Work item:
Note each line in the data holding the string "immobilier" and report it.
^^^^
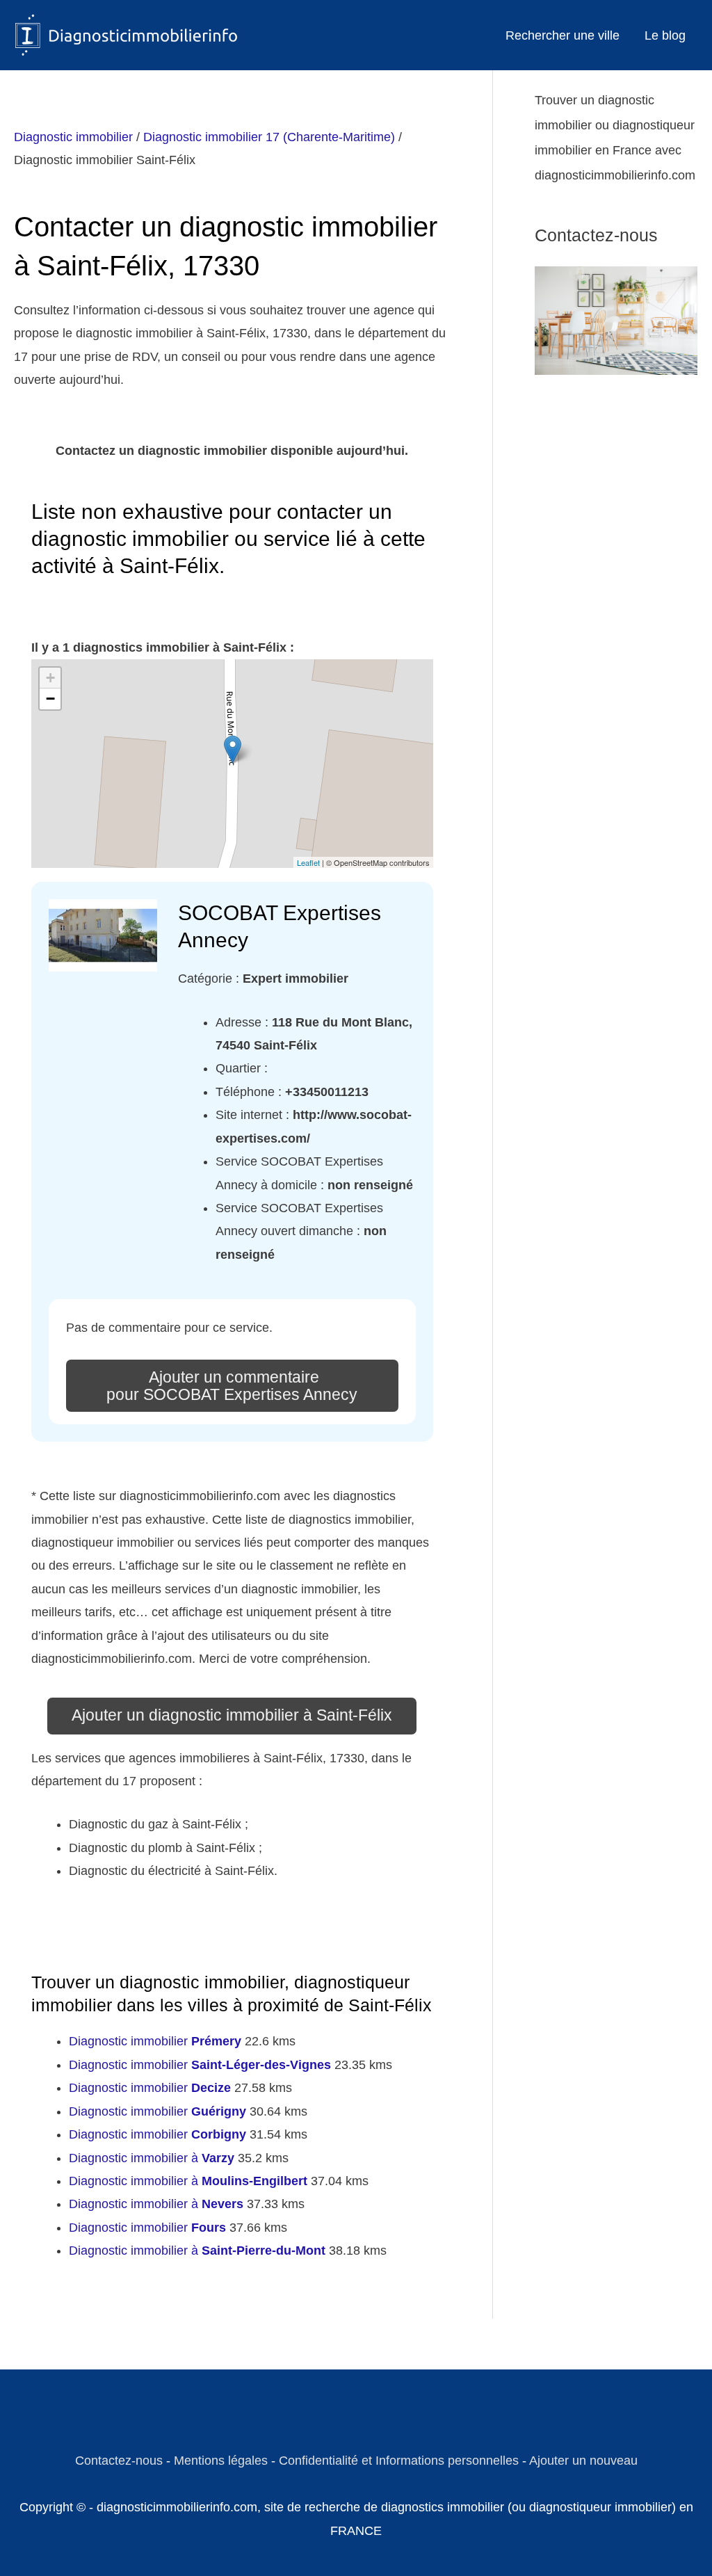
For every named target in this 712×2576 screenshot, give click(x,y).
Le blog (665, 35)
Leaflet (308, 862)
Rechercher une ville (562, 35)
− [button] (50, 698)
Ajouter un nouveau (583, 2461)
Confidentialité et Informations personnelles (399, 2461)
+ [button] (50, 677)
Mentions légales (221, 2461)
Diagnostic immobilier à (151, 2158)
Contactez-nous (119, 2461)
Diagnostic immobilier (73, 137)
^^^^
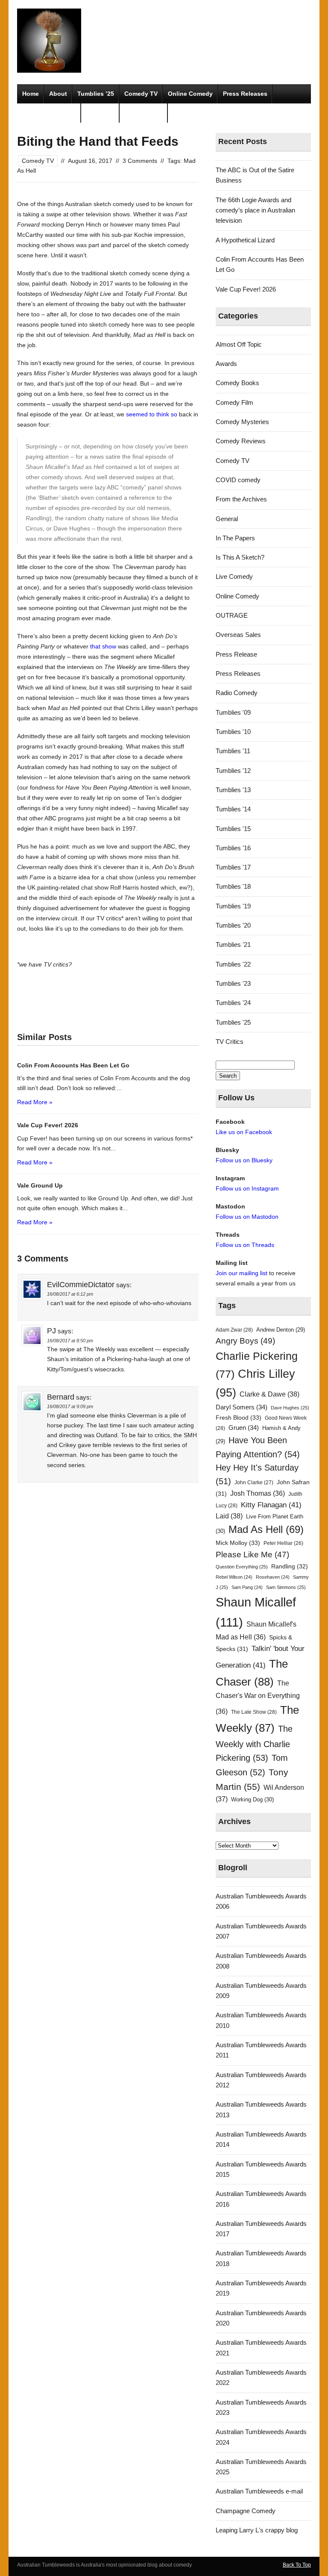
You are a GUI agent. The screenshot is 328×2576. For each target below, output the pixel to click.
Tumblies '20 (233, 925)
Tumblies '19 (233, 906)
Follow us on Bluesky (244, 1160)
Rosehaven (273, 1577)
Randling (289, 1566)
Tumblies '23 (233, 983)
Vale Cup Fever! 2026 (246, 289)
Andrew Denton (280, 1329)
^^^^
Your response:
Diagnostic immobilier à (151, 2158)
Diagnostic immobilier (73, 137)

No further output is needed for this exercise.